She wavered and then looked at his daughter. “Maybe Sarah Rose should decide what she should do.”

Wonderful idea
, he thought.
Why didn’t I think of it
?

She thrust her bottom lip out again. “She did wrong.” She hesitated. “But I did, too.”

“That’s right.”

Sarah Rose rolled her eyes. “So, I guess I should go ’pologize.” She looked at Anna, who looked impressed and nodded.

“I think that’s an excellent idea,” he agreed. “And the sooner the better.”

With another eye-roll, she scuffed her shoes as she walked inside.

“You’d think she was walking to the gallows, wouldn’t you?” he asked, grinning now that she was gone.

“It’s not easy apologizing.”

“No,” he agreed, wondering where this was leading.

She looked at him, her brown eyes clear and steady on his, but full of uncertainty. In a gesture that seemed nervous, she licked her lips. “I’ve been avoiding you.”

“I noticed,” he said, moving closer as some people walked past. Moving closer because he wanted to be nearer her and study the way the moisture on her lips glistened in the light. “Why was that?”

9

Anna looked away for a moment, then back at him. “This isn’t really the place for this discussion, is it?”

Gideon hesitated, then shook his head. “But if you don’t want to date, all you have to do is say so. I wouldn’t be happy, but I wouldn’t bother you again.”

She held his eyes. “It’s not that. And you wouldn’t be bothering me.”

He tilted his head and studied her. “Then what—” he stopped. “Sorry.”

“What are you sorry for?” Sarah Rose asked, startling him.

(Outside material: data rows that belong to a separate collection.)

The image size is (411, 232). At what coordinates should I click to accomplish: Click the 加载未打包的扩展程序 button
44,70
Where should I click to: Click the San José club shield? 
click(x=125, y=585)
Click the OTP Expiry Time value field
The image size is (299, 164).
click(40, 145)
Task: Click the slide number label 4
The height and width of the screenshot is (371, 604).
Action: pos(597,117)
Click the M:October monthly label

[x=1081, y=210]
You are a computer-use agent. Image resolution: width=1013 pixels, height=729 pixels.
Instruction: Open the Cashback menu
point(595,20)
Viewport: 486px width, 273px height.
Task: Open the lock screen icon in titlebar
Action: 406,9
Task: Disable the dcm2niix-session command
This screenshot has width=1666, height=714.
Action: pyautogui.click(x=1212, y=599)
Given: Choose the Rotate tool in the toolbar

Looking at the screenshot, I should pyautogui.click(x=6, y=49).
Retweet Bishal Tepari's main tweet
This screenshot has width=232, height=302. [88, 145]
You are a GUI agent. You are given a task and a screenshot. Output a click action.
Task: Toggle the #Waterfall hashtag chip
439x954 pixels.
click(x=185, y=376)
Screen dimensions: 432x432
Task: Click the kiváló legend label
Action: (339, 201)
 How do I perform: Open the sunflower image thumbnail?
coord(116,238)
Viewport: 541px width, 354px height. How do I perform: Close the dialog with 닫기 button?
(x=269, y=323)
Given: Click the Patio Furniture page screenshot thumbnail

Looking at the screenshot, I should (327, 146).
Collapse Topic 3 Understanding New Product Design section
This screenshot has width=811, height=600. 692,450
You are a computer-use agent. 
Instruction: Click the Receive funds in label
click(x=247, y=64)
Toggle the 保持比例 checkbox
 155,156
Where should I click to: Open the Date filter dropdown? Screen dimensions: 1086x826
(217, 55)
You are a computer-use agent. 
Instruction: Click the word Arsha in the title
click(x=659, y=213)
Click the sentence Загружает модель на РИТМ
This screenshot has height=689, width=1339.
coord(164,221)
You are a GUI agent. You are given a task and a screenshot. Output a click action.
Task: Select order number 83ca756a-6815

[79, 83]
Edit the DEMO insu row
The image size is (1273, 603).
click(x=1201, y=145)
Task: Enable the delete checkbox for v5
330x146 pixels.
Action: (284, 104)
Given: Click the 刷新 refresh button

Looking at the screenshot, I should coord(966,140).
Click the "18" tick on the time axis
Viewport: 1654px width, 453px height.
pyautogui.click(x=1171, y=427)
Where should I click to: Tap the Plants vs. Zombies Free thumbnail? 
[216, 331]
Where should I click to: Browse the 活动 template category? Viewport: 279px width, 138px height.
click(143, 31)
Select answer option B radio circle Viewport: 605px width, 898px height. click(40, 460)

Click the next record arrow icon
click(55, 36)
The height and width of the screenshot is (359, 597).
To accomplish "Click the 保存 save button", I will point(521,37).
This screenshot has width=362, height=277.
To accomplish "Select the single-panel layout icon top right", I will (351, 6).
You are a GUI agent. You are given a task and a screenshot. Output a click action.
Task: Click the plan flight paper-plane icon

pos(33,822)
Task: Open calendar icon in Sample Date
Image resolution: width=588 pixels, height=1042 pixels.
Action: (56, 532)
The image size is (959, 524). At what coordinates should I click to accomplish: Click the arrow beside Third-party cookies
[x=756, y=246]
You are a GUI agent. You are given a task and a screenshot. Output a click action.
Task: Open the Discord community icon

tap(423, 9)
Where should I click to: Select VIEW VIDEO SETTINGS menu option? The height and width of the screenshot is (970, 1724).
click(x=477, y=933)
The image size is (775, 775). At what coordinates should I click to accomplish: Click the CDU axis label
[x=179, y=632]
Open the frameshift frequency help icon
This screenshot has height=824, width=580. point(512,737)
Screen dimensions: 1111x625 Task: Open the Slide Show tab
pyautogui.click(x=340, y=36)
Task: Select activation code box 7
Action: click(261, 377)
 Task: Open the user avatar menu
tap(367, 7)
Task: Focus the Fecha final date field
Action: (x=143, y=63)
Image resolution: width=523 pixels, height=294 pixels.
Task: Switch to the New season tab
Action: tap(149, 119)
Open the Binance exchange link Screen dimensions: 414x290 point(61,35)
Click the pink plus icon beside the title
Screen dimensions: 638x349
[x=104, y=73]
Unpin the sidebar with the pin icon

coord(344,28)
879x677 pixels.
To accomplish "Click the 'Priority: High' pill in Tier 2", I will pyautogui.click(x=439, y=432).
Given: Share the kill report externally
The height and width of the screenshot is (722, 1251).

Looking down, Gideon frowned. “I didn’t hear you walk up.”

“I didn’t sneak,” she said. “I couldn’t find Emma. I think she prob’ly went home.”

“Then we’ll have to go see her at her house. We should do that now.”

“And leave the wedding?” Aghast, Sarah Rose stared at him. “They were just going to have games and snacks for us kids!”

“It would be the right thing to do to go apologize,” he told her. “The Bible says we should apologize quickly and then forgive.”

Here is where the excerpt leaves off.